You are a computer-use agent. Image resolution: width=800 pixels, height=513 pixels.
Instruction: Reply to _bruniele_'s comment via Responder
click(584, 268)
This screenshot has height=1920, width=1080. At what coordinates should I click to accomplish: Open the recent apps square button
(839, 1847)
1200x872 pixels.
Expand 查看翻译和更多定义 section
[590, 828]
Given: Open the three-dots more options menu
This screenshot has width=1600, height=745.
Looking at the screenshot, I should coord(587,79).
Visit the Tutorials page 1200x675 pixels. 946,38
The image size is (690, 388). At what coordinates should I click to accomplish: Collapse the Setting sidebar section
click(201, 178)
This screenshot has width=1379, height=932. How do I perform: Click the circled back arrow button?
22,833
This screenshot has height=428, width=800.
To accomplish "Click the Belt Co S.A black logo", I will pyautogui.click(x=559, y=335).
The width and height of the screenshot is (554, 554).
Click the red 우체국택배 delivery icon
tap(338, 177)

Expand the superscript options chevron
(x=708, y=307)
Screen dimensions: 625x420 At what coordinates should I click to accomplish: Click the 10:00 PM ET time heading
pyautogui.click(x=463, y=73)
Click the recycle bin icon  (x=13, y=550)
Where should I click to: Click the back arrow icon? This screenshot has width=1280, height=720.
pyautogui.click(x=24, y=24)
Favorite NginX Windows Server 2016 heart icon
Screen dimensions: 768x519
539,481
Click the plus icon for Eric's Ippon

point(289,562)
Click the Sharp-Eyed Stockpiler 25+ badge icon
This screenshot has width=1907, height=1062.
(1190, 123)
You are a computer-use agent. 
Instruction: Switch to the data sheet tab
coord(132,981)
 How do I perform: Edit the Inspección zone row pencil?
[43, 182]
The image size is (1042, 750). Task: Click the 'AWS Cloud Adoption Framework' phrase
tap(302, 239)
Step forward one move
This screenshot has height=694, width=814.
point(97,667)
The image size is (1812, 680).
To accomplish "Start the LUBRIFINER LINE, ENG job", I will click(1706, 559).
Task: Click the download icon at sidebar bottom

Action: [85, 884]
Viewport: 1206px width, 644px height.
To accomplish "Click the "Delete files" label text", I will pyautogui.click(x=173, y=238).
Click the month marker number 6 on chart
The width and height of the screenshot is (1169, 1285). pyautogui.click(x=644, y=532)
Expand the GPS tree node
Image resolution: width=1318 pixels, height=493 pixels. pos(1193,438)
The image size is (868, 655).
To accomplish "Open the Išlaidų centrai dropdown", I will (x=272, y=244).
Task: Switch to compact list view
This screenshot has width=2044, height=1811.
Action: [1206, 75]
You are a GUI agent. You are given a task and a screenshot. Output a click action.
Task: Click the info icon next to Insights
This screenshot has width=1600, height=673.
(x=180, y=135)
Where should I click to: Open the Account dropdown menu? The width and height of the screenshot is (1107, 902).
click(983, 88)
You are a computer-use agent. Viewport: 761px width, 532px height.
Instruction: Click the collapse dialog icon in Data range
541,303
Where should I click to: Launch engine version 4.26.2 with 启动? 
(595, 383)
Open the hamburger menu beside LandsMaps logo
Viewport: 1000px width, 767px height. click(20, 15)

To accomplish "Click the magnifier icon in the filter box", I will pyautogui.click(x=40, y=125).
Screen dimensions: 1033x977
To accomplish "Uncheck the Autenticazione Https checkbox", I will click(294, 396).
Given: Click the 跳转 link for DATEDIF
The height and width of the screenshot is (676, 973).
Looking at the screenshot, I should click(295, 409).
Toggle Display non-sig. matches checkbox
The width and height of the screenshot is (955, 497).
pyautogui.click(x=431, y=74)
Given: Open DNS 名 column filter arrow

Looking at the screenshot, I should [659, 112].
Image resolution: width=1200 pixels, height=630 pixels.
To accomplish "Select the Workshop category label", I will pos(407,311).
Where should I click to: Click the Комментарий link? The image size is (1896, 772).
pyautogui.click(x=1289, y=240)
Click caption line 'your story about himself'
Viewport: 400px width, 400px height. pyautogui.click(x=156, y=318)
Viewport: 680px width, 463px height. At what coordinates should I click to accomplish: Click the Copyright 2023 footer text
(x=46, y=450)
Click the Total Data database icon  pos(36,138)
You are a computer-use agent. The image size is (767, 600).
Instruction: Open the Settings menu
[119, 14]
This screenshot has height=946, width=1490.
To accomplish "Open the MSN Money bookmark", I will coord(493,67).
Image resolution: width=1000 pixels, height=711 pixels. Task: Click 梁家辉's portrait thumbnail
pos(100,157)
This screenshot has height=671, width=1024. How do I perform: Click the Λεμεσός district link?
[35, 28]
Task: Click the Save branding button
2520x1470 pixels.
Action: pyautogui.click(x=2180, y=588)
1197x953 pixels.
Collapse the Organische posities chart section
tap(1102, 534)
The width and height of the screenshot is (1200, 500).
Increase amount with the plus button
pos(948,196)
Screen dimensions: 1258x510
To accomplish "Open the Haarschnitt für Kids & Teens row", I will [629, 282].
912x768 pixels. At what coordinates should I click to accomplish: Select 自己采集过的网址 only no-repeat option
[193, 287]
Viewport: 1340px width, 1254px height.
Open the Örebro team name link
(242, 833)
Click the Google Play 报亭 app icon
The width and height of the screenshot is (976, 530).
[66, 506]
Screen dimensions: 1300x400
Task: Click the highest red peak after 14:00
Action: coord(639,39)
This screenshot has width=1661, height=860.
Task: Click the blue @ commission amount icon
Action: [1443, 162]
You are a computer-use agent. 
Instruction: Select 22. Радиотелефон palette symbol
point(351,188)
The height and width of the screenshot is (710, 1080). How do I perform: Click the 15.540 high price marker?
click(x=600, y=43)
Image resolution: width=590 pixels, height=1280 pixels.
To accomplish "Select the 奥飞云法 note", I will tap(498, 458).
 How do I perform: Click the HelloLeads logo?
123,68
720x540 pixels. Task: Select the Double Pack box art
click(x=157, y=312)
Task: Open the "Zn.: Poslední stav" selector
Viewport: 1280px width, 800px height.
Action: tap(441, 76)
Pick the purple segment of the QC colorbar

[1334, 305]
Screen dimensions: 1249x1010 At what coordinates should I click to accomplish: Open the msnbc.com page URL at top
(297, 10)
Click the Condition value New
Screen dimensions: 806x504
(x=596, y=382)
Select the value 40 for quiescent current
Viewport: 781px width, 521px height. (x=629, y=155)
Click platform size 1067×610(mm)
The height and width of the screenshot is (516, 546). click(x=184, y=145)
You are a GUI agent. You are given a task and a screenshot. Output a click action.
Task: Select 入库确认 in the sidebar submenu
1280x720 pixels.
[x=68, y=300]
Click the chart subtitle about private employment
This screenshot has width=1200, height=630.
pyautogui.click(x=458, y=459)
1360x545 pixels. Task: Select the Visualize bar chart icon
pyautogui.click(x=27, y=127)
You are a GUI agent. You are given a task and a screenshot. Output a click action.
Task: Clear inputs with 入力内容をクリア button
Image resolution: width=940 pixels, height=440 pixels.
________________________________________
* _WHAT IS REQUIRED_: Once you find the line with "Viewport: 680px width, 463px" above, print it and every line after it up to and including the line with "Screen dimensions: 1258x510", exactly as written and nothing else.

* _EXERCISE ANSWER_:
Viewport: 680px width, 463px height. At what coordinates should I click to accomplish: Click the Copyright 2023 footer text
(x=46, y=450)
Click the Total Data database icon  pos(36,138)
You are a computer-use agent. The image size is (767, 600).
Instruction: Open the Settings menu
[119, 14]
This screenshot has height=946, width=1490.
To accomplish "Open the MSN Money bookmark", I will coord(493,67).
Image resolution: width=1000 pixels, height=711 pixels. Task: Click 梁家辉's portrait thumbnail
pos(100,157)
This screenshot has height=671, width=1024. How do I perform: Click the Λεμεσός district link?
[35, 28]
Task: Click the Save branding button
2520x1470 pixels.
Action: pyautogui.click(x=2180, y=588)
1197x953 pixels.
Collapse the Organische posities chart section
tap(1102, 534)
The width and height of the screenshot is (1200, 500).
Increase amount with the plus button
pos(948,196)
Screen dimensions: 1258x510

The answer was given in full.